Review by Ian McArdell


With meddling in his timestream, well known events from the Doctor’s past are reshaped in familiar, yet different directions. That’s the premise of ‘Regenerations’, the latest charity anthology from ChinBeard Books.

It is a remarkably clever concept, initiated by the first tale which sees Time Lord agents altering the events of ‘An Unearthly Child’ in order to ensure that the Doctor’s travels never took him to Skaro, never awoke the Daleks to the possibility of life among the stars and thus, never initiated a chain of events that would culminate in a devastating temporal conflict with the Time Lords.

Naturally, as with all things involving the Doctor, this intervention does not go to plan and so we are treated to a succession of revised stories; old tales becoming new. The Second Doctor’s trip to the Cyber tombs of Telos becomes an earthly affair, while ‘Day of the Daleks’ is refashioned into an all action epic: suffused with an impossible budget, there are aerial Dalek hi-jinks, surprising reveals and a pleasing cameo appearance for a couple of more modern faces.

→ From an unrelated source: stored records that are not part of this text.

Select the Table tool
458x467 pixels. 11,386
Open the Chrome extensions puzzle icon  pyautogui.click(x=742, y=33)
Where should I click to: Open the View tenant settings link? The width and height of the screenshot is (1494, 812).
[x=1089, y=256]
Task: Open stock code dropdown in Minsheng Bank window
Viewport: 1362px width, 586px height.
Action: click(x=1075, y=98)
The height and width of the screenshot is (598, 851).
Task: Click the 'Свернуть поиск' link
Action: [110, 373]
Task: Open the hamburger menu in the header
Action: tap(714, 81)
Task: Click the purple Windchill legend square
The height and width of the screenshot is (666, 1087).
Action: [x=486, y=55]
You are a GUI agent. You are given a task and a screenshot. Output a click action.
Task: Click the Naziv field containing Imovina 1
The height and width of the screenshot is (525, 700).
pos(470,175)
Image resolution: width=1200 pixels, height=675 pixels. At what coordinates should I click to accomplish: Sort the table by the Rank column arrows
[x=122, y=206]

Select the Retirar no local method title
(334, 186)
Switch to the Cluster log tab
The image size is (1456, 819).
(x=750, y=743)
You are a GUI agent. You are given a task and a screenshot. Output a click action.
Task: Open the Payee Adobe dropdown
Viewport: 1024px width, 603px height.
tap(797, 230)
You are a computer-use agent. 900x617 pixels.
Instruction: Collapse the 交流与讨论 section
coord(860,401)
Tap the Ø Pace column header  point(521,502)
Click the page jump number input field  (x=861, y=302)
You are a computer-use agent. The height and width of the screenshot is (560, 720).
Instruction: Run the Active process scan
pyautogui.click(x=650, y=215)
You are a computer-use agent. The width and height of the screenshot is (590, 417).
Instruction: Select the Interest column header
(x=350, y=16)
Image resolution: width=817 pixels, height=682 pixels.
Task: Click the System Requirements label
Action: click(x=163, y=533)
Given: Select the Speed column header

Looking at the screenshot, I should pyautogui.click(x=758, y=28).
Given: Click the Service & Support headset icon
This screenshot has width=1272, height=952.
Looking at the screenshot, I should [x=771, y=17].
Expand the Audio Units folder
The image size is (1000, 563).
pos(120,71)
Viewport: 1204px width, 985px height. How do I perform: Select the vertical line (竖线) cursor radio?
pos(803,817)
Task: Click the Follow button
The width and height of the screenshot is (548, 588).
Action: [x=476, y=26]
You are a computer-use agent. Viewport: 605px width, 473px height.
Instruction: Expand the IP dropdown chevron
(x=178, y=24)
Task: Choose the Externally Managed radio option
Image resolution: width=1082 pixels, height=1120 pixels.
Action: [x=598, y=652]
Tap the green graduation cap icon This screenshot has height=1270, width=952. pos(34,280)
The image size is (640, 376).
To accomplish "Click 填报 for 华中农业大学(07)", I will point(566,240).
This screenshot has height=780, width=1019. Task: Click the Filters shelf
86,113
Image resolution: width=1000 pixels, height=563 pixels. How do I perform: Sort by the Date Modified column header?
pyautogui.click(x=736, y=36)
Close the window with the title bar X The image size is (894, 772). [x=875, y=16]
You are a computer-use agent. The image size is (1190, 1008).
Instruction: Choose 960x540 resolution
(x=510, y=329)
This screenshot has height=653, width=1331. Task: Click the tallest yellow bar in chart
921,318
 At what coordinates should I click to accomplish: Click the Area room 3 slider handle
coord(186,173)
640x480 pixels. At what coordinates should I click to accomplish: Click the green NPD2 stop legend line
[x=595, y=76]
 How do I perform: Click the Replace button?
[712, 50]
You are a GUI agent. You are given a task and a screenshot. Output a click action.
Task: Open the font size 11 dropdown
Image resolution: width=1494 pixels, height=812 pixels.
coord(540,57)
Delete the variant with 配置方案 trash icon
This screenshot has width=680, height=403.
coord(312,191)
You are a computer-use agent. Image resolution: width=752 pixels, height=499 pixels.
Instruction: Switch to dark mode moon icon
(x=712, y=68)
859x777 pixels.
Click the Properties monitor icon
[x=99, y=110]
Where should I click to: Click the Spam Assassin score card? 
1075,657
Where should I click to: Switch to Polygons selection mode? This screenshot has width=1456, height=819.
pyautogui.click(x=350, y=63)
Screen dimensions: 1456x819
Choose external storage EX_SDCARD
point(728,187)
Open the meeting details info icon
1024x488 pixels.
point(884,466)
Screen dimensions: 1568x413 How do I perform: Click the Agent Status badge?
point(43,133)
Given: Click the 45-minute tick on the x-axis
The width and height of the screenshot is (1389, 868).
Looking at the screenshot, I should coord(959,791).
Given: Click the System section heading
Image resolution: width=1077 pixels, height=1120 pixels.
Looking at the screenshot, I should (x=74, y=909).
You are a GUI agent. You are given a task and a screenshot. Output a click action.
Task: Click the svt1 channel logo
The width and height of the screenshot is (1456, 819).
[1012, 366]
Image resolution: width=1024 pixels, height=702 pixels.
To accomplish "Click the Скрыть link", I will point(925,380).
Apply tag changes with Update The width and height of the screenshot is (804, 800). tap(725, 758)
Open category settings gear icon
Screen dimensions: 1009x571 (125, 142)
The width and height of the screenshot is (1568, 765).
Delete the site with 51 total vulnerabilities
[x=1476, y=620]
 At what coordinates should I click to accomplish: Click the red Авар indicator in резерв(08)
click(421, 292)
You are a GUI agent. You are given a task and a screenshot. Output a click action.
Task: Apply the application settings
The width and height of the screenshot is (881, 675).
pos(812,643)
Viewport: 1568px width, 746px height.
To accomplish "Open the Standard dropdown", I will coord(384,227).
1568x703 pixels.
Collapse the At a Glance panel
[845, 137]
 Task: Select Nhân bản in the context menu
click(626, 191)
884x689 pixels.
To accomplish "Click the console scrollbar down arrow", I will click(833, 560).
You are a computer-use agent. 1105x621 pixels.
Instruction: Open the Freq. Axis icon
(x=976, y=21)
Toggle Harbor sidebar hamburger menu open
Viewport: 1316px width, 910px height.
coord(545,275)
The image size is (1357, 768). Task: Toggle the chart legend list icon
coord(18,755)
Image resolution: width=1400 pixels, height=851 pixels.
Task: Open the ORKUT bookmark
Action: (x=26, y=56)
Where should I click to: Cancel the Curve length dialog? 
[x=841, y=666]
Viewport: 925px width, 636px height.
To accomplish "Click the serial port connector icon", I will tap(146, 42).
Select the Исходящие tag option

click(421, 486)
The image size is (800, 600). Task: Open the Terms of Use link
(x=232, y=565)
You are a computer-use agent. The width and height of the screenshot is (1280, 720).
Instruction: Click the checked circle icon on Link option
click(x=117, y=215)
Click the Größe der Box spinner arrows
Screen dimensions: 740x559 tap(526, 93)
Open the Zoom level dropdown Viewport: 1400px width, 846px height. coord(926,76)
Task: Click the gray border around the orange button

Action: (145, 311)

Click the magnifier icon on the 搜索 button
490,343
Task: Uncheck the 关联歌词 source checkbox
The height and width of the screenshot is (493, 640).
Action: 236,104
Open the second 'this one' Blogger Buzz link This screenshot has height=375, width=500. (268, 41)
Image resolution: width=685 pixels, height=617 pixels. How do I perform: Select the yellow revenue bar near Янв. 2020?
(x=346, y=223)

One of the most interesting stories is Alan Ronald’s meta-reworking of ‘Genesis of the Daleks’; which in this continuity becomes ‘Terminus of the Daleks’ – a famous, celebrated tale acted out by Time Lord thespians as an annual ritual. As a young actor struggles to find “his Doctor”, we find familiar moments in the original given new meaning.

Not all the stories tackled are what you might call the popular classics, as both ‘Time Flight’ and ‘Time and the Rani’ get the Regenerations treatment, as does the divisive TV Movie – which is galloped though at pace with a single but substantive change, years ahead of its time.

Given its premise, ‘Regenerations’ is naturally a continuity-fest and it makes connections wider than just the television series, with nods to Big Finish’s Gallifrey and Time War characters in places. None of these references though, I would suggest, are too overwhelming as to confuse the more casual reader. It is also very funny, I loved the gags in ‘Enter the Rani’, which both suggested that the Doctor’s first two incarnations were colour-blind, as well as working in the titles of previous Rani stories into the prose. Additionally, ‘Shockwave’ offers a hilarious and far less dignified exit for Adric, as well as a small dinosaur on the rampage around the shops of Heathrow Airport!

Kenton Hall is the author of the first tale, as well as the linking narrative which plays out between stories as the War Doctor sets out to discover what has happened and put it right. It’s a cleverly crafted story with a pleasing conclusion and some lovely surprises along the way. Hall’s natural, free-wheeling prose style remains both comic and pleasingly idiosyncratic throughout.

Regenerations’ is a charitable endeavour, raising funds for ‘Invest in ME’, which gives me two reasons to recommend it; as well as being for an incredibly worthwhile cause, it is tremendous fun!